Using Sentence Transformer Models such as LaBSE or Huggingface MuRIL
How can I use these embedding models in Topic2Vec for Pretrained Embedding. As this library support sentence-transformers, how can I use them ?
Also, how can I use other huggingface models for embedding generation. If I download a pretrained model and write a callable function for generating embedding, can I use it as an embedding module ?
Hi @reichenbch
I have LaBSE working, although I'm not sure if its the most efficient method. I append LaBSE label to sbert_models (in top2vec.py) and then:
from top2vec import Top2Vec model = Top2Vec(documents, embedding_model='LaBSE', use_embedding_model_tokenizer=True)

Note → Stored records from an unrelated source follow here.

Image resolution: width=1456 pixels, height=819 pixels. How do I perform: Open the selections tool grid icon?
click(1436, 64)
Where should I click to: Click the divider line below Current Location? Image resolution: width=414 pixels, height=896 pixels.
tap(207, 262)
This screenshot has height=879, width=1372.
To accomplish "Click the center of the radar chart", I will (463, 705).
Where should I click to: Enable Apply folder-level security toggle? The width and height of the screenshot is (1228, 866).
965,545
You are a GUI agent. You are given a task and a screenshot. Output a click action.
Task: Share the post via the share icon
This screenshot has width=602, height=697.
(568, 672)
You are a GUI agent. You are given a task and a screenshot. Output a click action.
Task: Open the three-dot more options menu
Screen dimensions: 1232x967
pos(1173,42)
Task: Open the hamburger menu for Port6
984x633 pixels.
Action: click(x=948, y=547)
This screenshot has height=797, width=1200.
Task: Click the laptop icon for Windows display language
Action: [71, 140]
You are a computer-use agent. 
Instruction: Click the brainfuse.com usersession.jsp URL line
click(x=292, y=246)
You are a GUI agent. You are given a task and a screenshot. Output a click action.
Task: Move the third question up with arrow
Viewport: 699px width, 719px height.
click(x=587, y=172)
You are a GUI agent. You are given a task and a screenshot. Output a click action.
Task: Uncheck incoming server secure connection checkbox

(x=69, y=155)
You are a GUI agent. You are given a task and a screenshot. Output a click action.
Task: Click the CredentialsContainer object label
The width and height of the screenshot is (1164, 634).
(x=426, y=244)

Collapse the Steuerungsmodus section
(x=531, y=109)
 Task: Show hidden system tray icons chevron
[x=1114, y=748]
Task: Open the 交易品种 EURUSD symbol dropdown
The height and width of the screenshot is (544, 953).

I have not tried MuRIL. Perhaps append MuRIL label to 'use_models' + equivalent at 'use-urls'? And this looks promising:
from sentence_transformers import SentenceTransformer SentenceTransformer('google/muril-base-cased')
Thus, I'm guessing something like this may also work:
from top2vec import Top2Vec model = Top2Vec(documents, embedding_model='google/muril-base-case', use_embedding_model_tokenizer=True)
Top2Vec allows embedding_model to be a string or callable. So currently if your model of choice is not in the string options you can just pass it as a callable.